Establishing green networks is difficult because they need to be retrofitted into built up areas. Despite our legacy of parks and gardens, the crucial connections between green spaces have often been lost. Government policy to build on brownfield sites has in places led to ‘town cramming’. However, many local authorities have identified where connectivity can be recovered by judicious creation of new corridors during urban redevelopment or by improving remnant spaces associated with old railway lines, canals and gap sites.
Since retiring from Sheffield I have lived in central Scotland where there are numerous initiatives to establish green networks. Outsiders often view this part of the world as having abundant fine countryside, where new greenspace is scarcely necessary. However, the central belt is heavily urbanised, leaving much of its remnant countryside fragmented and unattractive.

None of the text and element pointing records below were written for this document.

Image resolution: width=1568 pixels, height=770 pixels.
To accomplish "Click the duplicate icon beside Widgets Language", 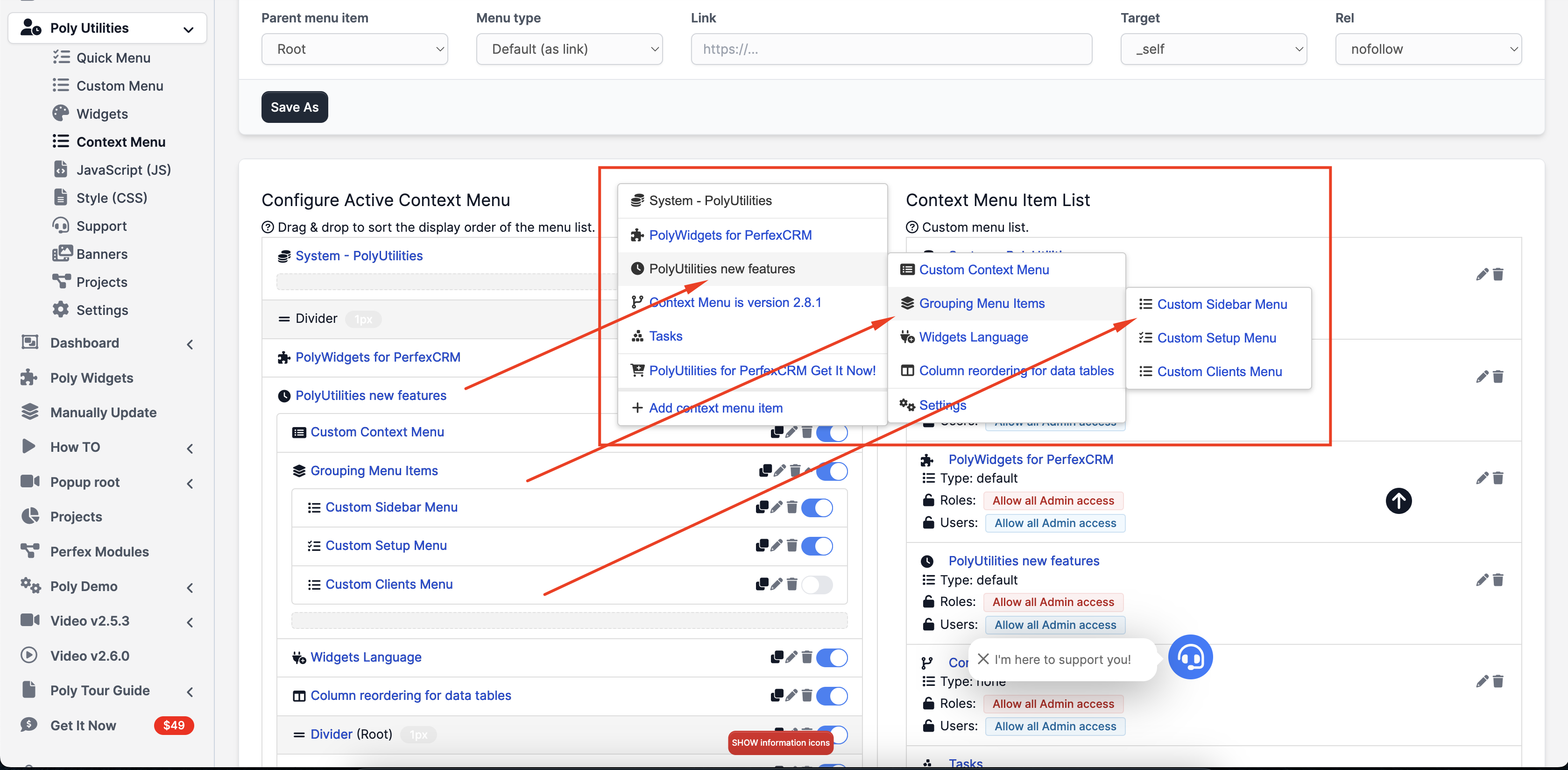I will tap(777, 658).
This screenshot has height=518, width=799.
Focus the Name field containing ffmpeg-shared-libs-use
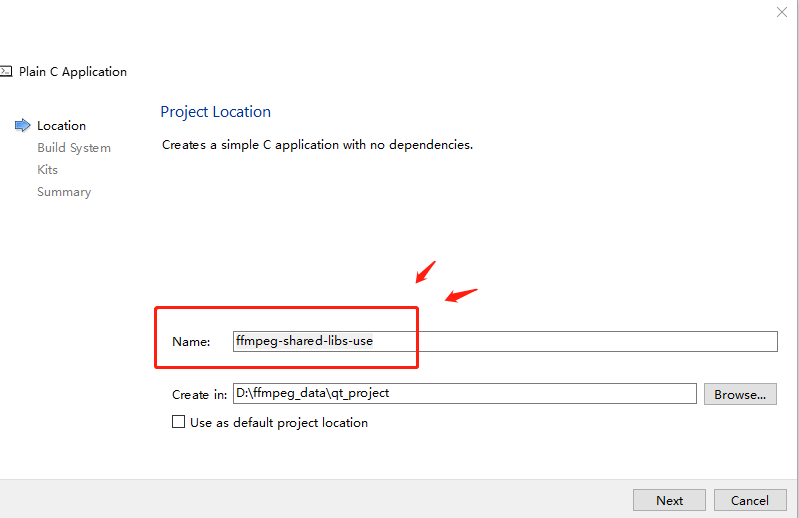point(504,341)
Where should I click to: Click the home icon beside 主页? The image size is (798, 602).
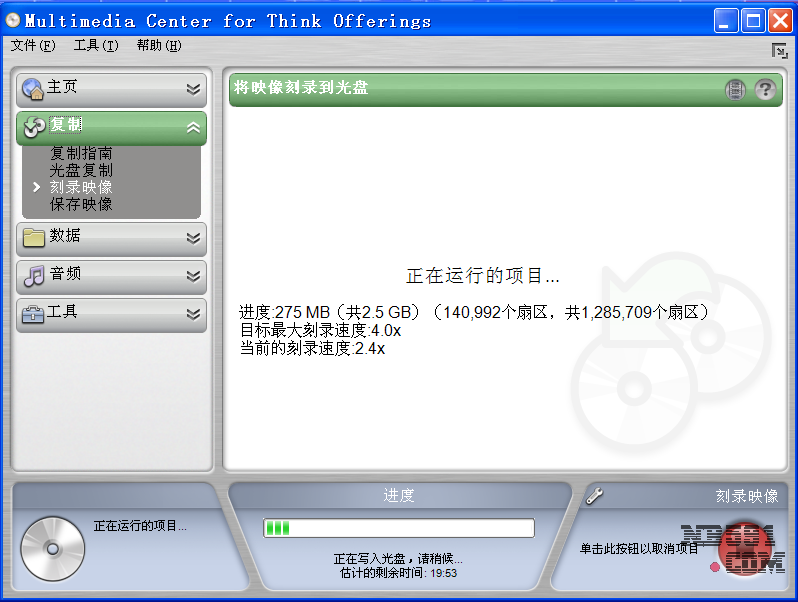tap(33, 89)
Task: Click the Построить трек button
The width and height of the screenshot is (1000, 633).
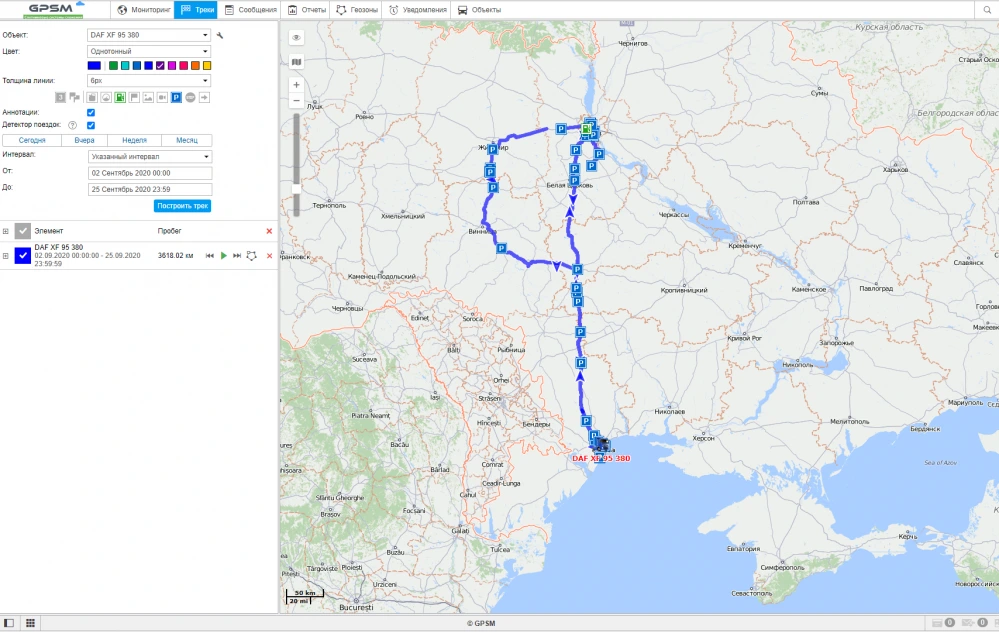Action: point(182,206)
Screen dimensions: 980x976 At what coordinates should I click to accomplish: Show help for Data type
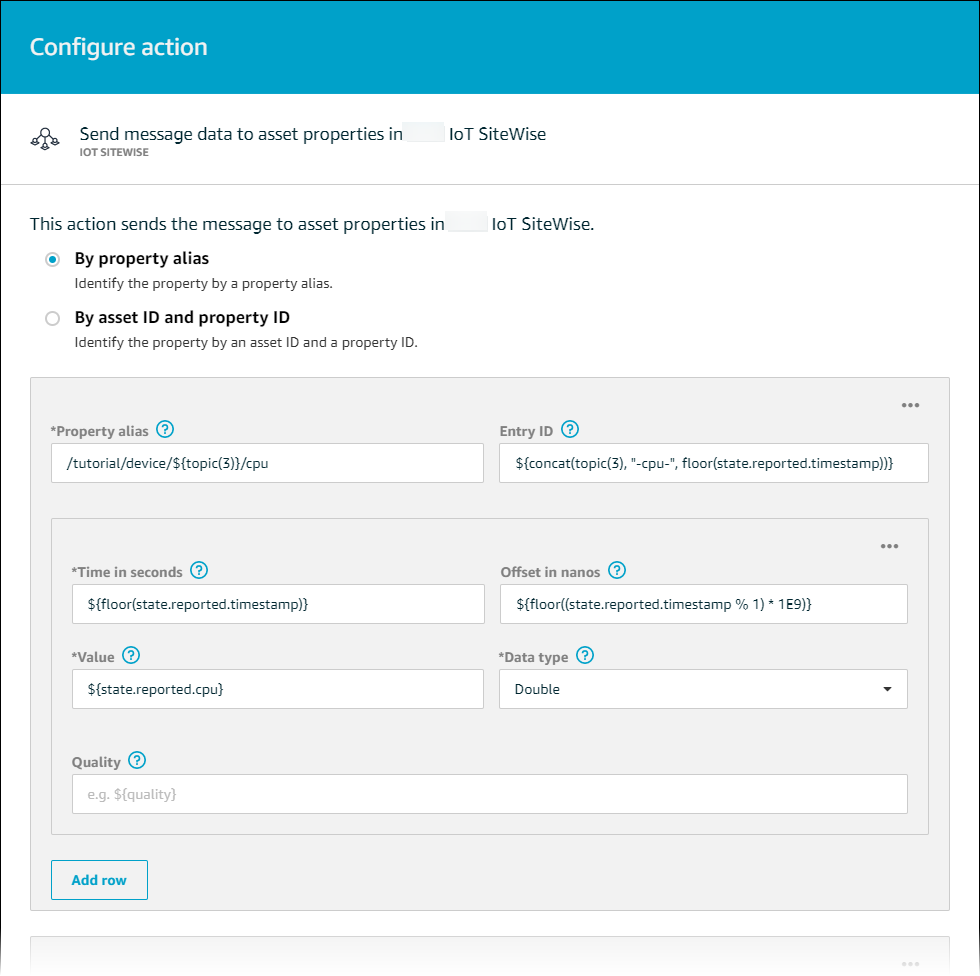[585, 656]
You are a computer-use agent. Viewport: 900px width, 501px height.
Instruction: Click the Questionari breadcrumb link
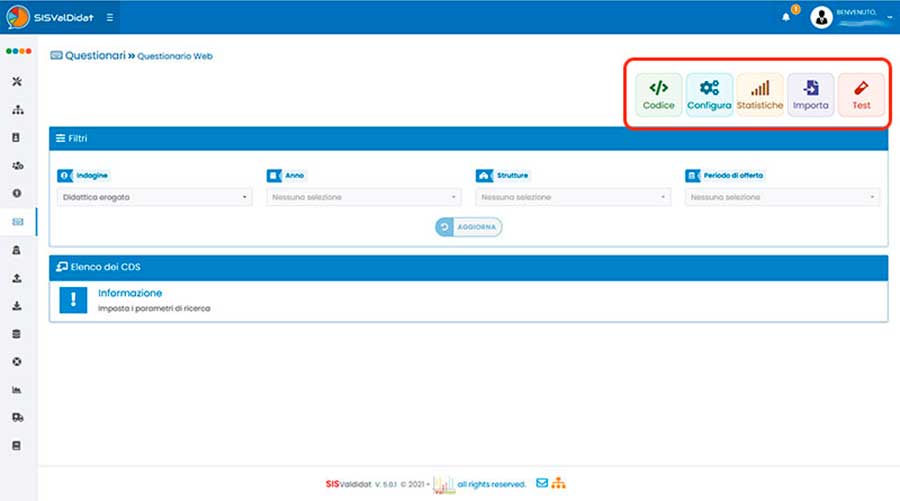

One signal initiative is The Central Scotland Green Network (CSGN), which has incorporated the former Central Scotland Woodland project and embraces the Glasgow and Clyde Valley Green Network. Stretching from Ayrshire to the Lothians, the current National Planning Framework cites it as a strategic development, integral to long term economic growth. Proposing a step change in environmental quality, woodland cover and recreational opportunities the CSGN seeks to deliver multiple functions such as residential and business spaces, CO2 absorption, biodiversity, active travel and healthier lifestyles.
Inevitably, many CSGN projects are making slow progress and rely on modest – and possibly, in the light of Brexit, insecure – funding. However, there is cause for optimism. For example, one current project is the Seven Lochs Wetland Park south of Cumbernauld which coheres and links existing sites within a regeneration network.
At the edges of the metropolitan area, the Futurescapes programme of the Royal Society for the Protection of Birds is creating habitats and corridors to achieve landscape scale conservation. The Garnock Valley, at the west end of the CSGN, stretches from a major wetland reserve at Lochwinnoch to the estuary at Irvine. Another project seeks to enhance habitats in the mudflats and marshes of an industrialised section of the river Forth east of Stirling. Once more, these are areas which have been adversely affected by industrial change but which are highly accessible and potentially hugely valuable.
To finish on a timely but controversial note, green networks may prove relevant to current debates over the future of the green belt.
Some commentators argue that we should release green belt to provide more houses in areas of greatest demand. Yet, the green belt is a highly valued resource and should never be sacrificed lightly: when it is gone, it is gone. However, much of it is of mediocre quality and, with carefully planned and adequately funded green networks, we could possibly concede some green belt and still be left with a superior resource. The desirability of such a proposal is highly political, but the landscape profession has a unique contribution to make to the debate.
Professor Paul Selman is the author of “Sustainable Landscape Planning: The Reconnection Agenda”.